Strong Singapore GDP growth clouded by Greece bailout risks | Fundamental Analysis | Singapore Stock Market and STI

On Wednesday 22nd June 2011, Greek Prime Minister George Papandreou’s government  survived a confidence vote in parliament. This piece of news has injected the needed confidence among the investors who underwent financial market turmoils for the past few weeks.

European leaders breathed a sigh of relief but kept up the pressure on Greek Prime Minister George Papandreou, who faces a vote June 28 to push though more spending cuts, tax hikes and asset sales. Still, fearing the financial chaos that any Greek default would ignite, EU leaders promised Papandreou additional funds to help the shrinking Greek economy to get back on its feet.

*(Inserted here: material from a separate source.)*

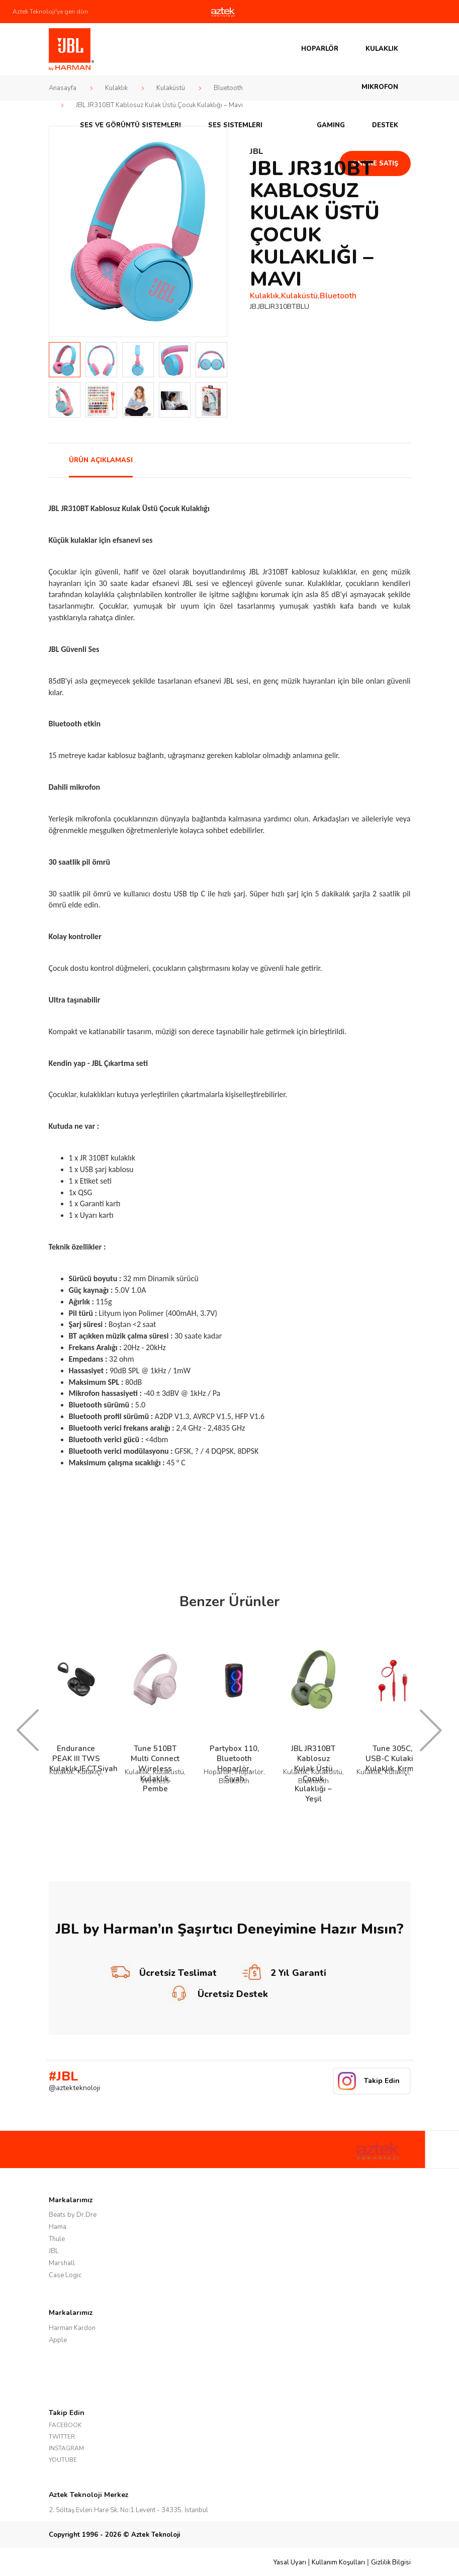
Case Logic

Greece’s creditors, particularly its partners in the 17-country eurozone, are demanding that Papandreou get parliamentary approval for €28 billion ($40.24 billion) in budget cuts and new taxes and for a €50 billion ($72 billion) sell-off of government assists by the end of June. Only then will they hand over €12 billion ($17 billion) in bailout funds that Greece needs to avoid bankruptcy in mid-July.

This set stage to define the movement of our local Singapore stock market even though the last set of Singapore GDP is still impressive. Singapore 2012 GDP growth is still forecasted to be at 5.5%, while CPI inflation is expected to come in at 2.5%.

Singapore’s economic growth outlook is set at a decent 6.2% for the full-year 2011 which is upgrade from the 5.7% forecast in the previous poll of economists by the Monetary Authority of Singapore, released in March.

The economic growth would be supported by the manufacturing and financial services sectors, said the Monetary Authority of Singapore’s (MAS) latest quarterly Survey of Professional Forecasters.

On the backdrop of significant external knee-jerk influences, it would be interesting to observe how the Straits Times Index (STI) has been trending for the past weeks:

20110627 - Straits Times Index Technical Chart

STI continues its index consolidation in a wedge formation. Now level 3000 is crucial support. Failing which, STI should correct further to 2900. To some comfort, there are signs of bullish divergences in key indicators, signifying some levels of bargain hunting. STI can only resume some bullish activity if it closes above 3100 with solid trading volumes.

Lets now take a closer look at various sector performances vs the STI to determine value buys (RED – STI, BLUE – Sector of concern):

a) Financial Sector

20110627 - FTSE Financial against STI

b) Real Estate / Property

20110627 - Property Sector vs STI

c) Oil & Gas

20110627 - Oil and Gas vs STI

d) Maritime

20110627 - Maritime vs STI

As seen, Oil & Gas stocks are still very much a premium since early days. Financial & Property stocks seem to be the most appropriate play when value differences close during overall market recovery.